* Record set
######

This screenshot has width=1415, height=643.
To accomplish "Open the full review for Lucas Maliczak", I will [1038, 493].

######

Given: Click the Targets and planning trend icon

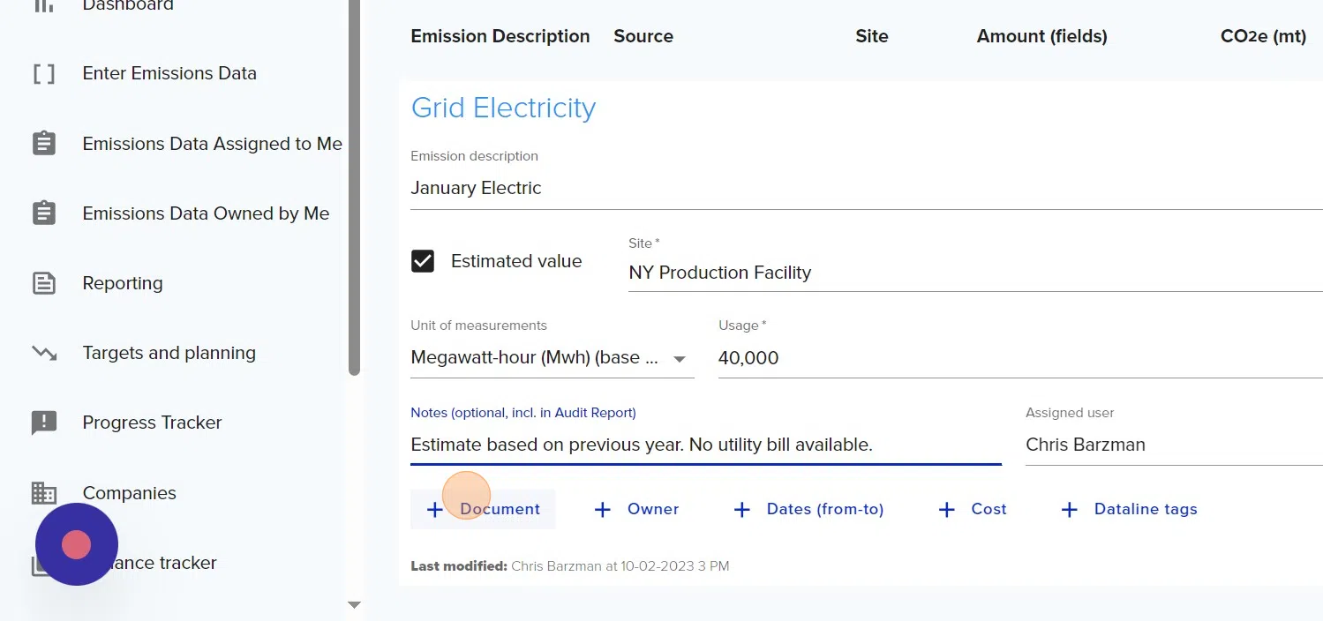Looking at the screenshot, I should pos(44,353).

######

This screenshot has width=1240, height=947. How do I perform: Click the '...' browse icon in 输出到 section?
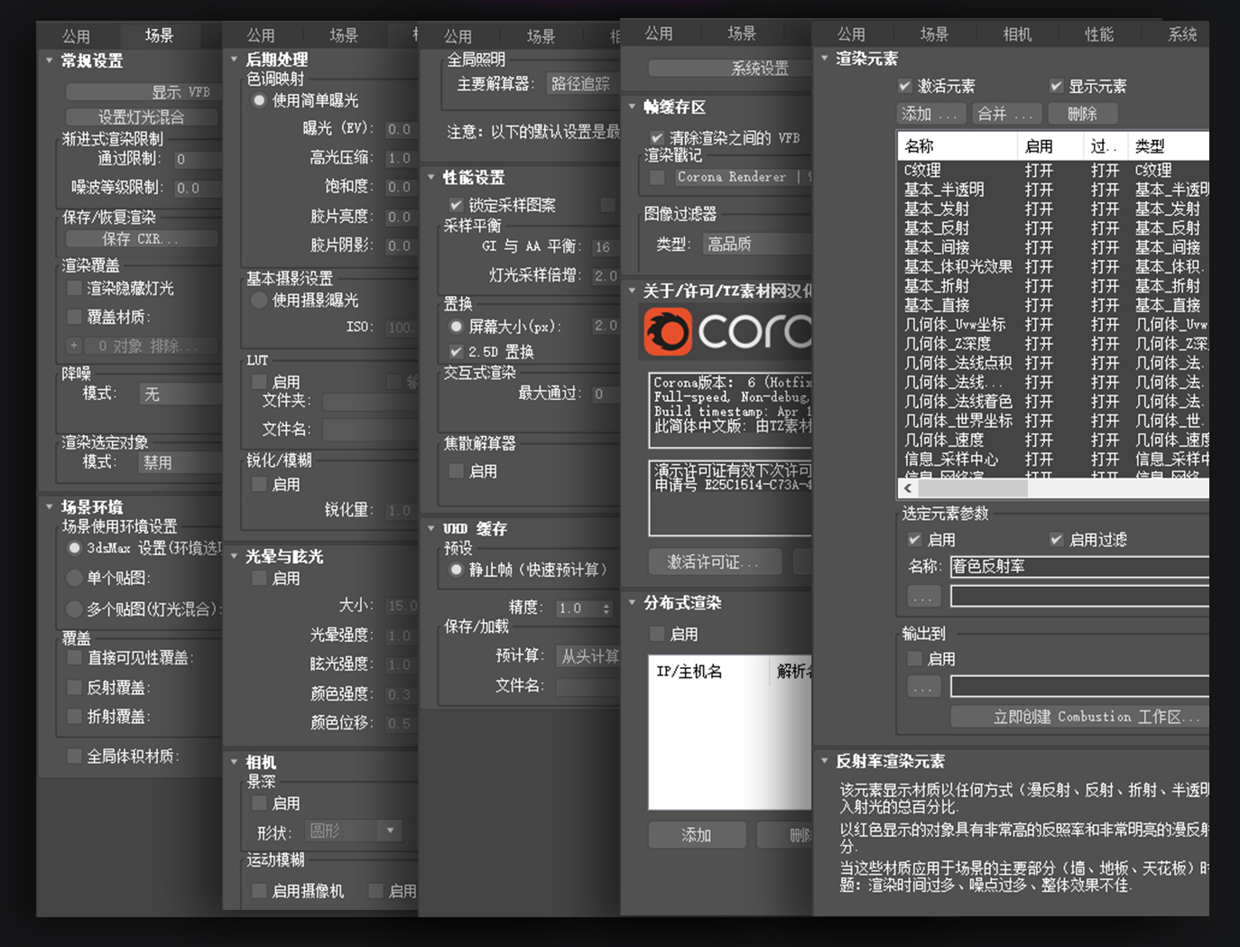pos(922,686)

######

* Short problem
In the records, swap "Targets" for "Goals" in the lines from the one containing "Given: Click the" through the one containing "Looking at the", both included, and give only those lines back with everything else unchanged. Leave the pictures out.

* Complete response
Given: Click the Goals and planning trend icon

Looking at the screenshot, I should pos(44,353).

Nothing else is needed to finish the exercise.